A top Burundian general launched a coup attempt against President Pierre Nkurunziza on Wednesday, bringing to a head weeks of violent protests against the president’s bid to stand for a third term.
General Godefroid Niyombare, a powerful former intelligence chief who was sacked earlier in the year, announced via a private radio station that the president had been overthrown hours after he left for neighbouring Tanzania for talks with regional leaders.
The presidency, however, said in a brief message on Twitter that the coup had “failed”. Pro-Nkurunziza troops were still in control of key institutions including the presidential palace and state broadcaster, witnesses said, and fired warning shots to stop demonstrators from marching on the state television and radio building.
Over 20 people have been killed and scores wounded since late April, when Burundi’s ruling CNDD-FDD party nominated Nkurunziza to stand for re-election in June 26 polls.
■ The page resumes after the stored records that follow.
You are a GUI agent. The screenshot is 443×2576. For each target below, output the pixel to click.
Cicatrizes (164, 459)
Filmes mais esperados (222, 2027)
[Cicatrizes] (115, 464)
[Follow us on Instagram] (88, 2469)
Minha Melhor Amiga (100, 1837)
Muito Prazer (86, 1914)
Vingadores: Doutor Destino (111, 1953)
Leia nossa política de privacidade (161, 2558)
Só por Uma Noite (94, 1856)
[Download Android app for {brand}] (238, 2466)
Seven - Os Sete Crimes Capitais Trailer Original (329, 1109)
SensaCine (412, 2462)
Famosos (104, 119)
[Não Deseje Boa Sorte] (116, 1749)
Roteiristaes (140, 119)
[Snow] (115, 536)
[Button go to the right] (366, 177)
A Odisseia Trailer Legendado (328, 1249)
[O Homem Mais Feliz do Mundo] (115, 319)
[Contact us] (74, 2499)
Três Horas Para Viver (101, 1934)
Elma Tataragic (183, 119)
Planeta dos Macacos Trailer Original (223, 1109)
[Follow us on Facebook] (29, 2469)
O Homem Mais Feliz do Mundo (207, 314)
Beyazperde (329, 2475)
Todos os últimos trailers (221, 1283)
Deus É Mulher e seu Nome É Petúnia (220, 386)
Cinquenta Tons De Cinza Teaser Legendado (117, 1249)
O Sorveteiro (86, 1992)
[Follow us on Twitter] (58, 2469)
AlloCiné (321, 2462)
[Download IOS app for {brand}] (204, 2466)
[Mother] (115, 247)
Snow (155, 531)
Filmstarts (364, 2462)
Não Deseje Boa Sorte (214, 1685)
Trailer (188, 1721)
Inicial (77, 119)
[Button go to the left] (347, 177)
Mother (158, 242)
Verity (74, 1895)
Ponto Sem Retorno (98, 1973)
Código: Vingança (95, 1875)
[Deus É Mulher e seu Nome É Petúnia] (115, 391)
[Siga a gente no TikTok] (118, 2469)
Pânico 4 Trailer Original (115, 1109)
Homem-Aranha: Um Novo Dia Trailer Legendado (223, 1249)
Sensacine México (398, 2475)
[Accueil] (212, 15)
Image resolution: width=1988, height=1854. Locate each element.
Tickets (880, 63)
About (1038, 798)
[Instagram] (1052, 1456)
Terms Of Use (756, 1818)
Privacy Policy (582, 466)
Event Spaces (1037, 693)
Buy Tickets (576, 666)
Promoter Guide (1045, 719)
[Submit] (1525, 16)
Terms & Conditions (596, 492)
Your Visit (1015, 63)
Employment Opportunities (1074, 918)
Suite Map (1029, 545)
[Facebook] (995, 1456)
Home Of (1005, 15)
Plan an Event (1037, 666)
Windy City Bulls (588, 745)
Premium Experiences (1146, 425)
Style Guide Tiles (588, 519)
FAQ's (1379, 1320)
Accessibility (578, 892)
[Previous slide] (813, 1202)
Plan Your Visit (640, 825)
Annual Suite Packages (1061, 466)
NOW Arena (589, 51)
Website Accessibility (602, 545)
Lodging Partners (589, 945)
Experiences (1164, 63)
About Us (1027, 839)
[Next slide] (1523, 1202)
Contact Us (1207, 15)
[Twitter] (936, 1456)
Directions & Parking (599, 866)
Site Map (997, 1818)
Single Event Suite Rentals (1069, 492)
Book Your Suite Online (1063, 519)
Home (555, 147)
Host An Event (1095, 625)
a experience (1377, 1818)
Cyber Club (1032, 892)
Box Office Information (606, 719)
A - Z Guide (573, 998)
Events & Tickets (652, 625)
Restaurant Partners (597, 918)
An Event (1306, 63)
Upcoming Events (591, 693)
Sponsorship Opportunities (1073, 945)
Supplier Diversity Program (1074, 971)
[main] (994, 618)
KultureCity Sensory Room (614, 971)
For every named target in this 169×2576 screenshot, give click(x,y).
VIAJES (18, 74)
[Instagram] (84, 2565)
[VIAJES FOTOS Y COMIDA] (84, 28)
The clashes between security forces and demonstrators have raised fears of a return to widespread violence in Burundi, which is still recovering from a brutal 13-year civil war that ended in 2006 and which left hundreds of thousands of people dead.
Whichever way the crisis ends, there are a couple of things worth knowing about Burundi:
1. It’s becoming a good place to set up a business! Since 2012, it has been possible to register a new business in the country in one day, and for less than $30. The country has made major gains on the World Bank’s Ease of Doing Business ranking and is now regarded as one of the world’s star economic reformers. This year it placed 140th, from 157th in the 2013 ranking. It has notably jumped 72 places in the ease of registering property, and also made gains in the trading across borders indicator.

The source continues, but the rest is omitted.